▶ [To do] From the line with "The height and width of the screenshot is (576, 1024)." through the line with "has height=600, width=900.", repeat the entries verbatim, both end lines included, and add nothing.

▶ [Listed entries]

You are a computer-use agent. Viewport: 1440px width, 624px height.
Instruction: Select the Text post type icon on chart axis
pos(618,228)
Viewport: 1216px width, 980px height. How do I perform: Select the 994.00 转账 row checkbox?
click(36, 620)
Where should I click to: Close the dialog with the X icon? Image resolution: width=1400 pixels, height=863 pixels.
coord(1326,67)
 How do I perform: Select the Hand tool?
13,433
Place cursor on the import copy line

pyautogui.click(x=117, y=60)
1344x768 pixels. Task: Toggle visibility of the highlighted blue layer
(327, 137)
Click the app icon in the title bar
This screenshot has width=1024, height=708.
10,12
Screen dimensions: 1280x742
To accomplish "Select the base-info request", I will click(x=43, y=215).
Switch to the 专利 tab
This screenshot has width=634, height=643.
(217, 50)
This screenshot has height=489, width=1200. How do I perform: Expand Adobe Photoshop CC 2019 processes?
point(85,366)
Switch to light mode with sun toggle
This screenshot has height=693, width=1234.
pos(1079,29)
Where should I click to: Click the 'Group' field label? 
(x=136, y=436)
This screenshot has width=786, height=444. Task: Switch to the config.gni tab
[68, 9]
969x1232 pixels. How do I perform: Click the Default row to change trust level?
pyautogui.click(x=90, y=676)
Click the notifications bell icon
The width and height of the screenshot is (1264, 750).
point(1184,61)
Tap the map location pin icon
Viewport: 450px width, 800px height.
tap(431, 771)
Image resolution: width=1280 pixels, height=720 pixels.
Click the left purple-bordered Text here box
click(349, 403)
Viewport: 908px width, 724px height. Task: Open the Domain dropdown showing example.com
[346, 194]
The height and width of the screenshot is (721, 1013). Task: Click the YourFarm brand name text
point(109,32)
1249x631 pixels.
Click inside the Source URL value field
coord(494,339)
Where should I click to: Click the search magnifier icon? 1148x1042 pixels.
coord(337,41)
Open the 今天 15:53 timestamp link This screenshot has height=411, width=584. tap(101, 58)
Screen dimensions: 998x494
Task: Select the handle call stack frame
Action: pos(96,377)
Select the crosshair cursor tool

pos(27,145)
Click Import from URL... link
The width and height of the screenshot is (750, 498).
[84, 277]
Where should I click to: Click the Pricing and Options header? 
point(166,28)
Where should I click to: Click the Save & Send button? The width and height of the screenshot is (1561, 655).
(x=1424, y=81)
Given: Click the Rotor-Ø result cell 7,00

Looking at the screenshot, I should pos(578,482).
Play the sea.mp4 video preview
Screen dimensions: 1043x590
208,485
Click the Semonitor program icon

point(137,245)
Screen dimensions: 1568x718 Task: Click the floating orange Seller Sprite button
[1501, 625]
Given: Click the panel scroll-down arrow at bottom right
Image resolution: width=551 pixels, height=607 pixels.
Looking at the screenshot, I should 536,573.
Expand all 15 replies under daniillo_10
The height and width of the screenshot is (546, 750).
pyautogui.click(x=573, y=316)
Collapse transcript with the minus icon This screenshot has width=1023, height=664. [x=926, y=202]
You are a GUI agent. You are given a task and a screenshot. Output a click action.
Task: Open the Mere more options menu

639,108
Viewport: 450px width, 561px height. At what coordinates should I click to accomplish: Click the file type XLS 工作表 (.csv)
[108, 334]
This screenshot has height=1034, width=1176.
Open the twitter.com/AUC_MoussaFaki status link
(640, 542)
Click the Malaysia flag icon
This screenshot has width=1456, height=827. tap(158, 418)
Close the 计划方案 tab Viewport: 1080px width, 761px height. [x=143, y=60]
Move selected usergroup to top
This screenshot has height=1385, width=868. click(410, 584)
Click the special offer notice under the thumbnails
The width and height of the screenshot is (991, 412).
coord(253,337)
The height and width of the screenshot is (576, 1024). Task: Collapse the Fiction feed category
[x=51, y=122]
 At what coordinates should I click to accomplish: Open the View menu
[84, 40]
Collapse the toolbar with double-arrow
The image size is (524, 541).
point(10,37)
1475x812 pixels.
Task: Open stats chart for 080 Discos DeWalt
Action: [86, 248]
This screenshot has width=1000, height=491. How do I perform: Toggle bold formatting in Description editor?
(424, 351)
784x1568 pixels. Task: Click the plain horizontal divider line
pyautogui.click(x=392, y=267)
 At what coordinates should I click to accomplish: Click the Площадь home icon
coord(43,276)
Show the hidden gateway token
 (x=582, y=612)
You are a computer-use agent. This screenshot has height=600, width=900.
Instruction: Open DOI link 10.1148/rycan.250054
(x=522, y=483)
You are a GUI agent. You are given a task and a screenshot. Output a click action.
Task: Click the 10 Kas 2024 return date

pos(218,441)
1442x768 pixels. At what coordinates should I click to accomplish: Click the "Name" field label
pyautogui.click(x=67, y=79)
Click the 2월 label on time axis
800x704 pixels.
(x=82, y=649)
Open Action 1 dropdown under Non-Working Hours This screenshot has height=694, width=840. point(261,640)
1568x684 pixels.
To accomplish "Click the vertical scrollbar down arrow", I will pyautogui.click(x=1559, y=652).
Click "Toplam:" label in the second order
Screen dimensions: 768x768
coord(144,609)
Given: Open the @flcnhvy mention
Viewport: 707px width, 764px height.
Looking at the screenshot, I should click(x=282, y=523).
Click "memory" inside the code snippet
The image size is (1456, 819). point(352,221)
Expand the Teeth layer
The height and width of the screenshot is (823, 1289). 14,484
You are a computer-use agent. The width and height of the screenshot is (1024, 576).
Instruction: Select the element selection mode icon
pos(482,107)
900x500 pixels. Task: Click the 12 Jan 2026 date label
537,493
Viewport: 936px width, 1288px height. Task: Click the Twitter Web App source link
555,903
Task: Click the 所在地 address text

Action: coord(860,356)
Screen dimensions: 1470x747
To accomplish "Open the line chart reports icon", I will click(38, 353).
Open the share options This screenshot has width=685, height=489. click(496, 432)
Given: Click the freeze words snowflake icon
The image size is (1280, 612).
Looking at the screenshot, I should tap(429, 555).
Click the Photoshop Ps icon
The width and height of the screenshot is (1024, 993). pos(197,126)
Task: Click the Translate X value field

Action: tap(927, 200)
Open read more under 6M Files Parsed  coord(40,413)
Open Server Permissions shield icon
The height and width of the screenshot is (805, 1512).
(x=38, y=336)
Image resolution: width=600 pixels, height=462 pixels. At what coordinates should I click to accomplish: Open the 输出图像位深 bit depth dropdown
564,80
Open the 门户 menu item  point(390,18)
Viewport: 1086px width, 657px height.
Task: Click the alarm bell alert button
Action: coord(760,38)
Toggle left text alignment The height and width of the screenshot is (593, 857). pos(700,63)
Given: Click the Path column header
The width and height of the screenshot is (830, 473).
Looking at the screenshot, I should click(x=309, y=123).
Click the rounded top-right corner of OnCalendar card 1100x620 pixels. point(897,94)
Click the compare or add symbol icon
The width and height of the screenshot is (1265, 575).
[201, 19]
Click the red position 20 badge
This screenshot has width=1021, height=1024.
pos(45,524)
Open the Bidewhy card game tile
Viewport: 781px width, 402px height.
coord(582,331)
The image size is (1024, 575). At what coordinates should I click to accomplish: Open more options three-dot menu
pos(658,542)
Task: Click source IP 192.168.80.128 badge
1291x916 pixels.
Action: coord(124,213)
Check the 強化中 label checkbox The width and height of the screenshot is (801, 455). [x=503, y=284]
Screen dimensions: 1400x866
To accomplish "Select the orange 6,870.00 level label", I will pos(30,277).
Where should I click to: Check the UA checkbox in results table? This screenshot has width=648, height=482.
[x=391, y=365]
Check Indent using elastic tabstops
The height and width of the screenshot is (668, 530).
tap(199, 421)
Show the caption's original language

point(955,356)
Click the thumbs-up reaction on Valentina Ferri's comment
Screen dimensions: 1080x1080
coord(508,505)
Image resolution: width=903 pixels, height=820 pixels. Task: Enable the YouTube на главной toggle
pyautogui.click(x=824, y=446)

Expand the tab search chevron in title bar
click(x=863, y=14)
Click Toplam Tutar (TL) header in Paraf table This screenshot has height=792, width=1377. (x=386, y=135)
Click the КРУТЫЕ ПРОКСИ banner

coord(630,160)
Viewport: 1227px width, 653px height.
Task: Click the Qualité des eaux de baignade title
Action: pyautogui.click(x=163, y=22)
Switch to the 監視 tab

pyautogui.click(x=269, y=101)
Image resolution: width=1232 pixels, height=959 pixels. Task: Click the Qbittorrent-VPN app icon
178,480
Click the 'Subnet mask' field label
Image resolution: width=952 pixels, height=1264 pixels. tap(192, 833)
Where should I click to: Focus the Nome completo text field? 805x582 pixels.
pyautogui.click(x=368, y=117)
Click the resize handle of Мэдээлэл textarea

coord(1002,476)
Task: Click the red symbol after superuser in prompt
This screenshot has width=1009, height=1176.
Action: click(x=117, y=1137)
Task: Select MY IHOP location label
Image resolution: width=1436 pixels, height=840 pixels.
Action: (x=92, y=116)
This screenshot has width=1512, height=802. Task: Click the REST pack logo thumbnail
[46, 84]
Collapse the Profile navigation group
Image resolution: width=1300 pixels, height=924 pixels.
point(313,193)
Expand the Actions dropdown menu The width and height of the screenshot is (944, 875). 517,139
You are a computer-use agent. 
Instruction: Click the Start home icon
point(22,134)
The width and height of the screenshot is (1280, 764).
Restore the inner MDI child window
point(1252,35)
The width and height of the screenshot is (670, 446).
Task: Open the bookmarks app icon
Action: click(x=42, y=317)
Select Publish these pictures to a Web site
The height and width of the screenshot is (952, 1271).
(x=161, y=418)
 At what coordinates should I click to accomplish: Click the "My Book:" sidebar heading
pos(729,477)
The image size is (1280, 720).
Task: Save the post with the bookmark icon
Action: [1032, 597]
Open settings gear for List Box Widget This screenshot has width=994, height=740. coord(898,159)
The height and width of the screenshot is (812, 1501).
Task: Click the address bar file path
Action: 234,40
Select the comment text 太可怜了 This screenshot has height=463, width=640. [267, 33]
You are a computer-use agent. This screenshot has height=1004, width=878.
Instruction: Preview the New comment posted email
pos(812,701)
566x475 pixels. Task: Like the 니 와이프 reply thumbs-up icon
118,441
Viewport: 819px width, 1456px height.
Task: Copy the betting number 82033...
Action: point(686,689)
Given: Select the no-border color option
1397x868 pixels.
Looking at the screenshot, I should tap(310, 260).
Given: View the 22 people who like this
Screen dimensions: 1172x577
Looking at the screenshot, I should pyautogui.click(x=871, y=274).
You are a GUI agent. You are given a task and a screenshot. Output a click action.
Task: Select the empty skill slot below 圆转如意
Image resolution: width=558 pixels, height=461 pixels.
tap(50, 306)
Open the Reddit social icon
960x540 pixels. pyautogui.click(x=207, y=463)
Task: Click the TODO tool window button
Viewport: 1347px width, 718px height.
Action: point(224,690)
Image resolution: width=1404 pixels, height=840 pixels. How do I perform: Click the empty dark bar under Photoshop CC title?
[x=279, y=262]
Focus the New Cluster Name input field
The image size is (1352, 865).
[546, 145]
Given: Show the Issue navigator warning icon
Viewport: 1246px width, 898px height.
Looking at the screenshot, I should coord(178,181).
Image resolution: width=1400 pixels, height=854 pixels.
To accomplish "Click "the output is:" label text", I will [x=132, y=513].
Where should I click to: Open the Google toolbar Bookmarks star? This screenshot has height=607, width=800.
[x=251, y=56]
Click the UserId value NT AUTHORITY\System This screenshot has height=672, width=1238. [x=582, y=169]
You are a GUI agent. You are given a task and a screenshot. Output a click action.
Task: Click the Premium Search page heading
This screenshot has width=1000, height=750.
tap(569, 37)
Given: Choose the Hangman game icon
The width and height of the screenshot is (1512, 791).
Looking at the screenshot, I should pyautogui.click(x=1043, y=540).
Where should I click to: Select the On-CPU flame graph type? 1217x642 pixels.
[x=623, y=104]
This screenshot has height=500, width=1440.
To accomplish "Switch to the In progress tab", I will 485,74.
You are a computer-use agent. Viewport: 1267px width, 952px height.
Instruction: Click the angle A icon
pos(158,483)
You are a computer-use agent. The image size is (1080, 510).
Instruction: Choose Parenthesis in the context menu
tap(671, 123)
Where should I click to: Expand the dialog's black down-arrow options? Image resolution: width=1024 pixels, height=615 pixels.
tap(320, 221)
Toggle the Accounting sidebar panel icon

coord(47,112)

▶ [Response to this exercise]
The height and width of the screenshot is (576, 1024). Task: Collapse the Fiction feed category
[x=51, y=122]
 At what coordinates should I click to accomplish: Open the View menu
[84, 40]
Collapse the toolbar with double-arrow
The image size is (524, 541).
point(10,37)
1475x812 pixels.
Task: Open stats chart for 080 Discos DeWalt
Action: [86, 248]
This screenshot has width=1000, height=491. How do I perform: Toggle bold formatting in Description editor?
(424, 351)
784x1568 pixels. Task: Click the plain horizontal divider line
pyautogui.click(x=392, y=267)
 At what coordinates should I click to accomplish: Click the Площадь home icon
coord(43,276)
Show the hidden gateway token
 (x=582, y=612)
You are a computer-use agent. This screenshot has height=600, width=900.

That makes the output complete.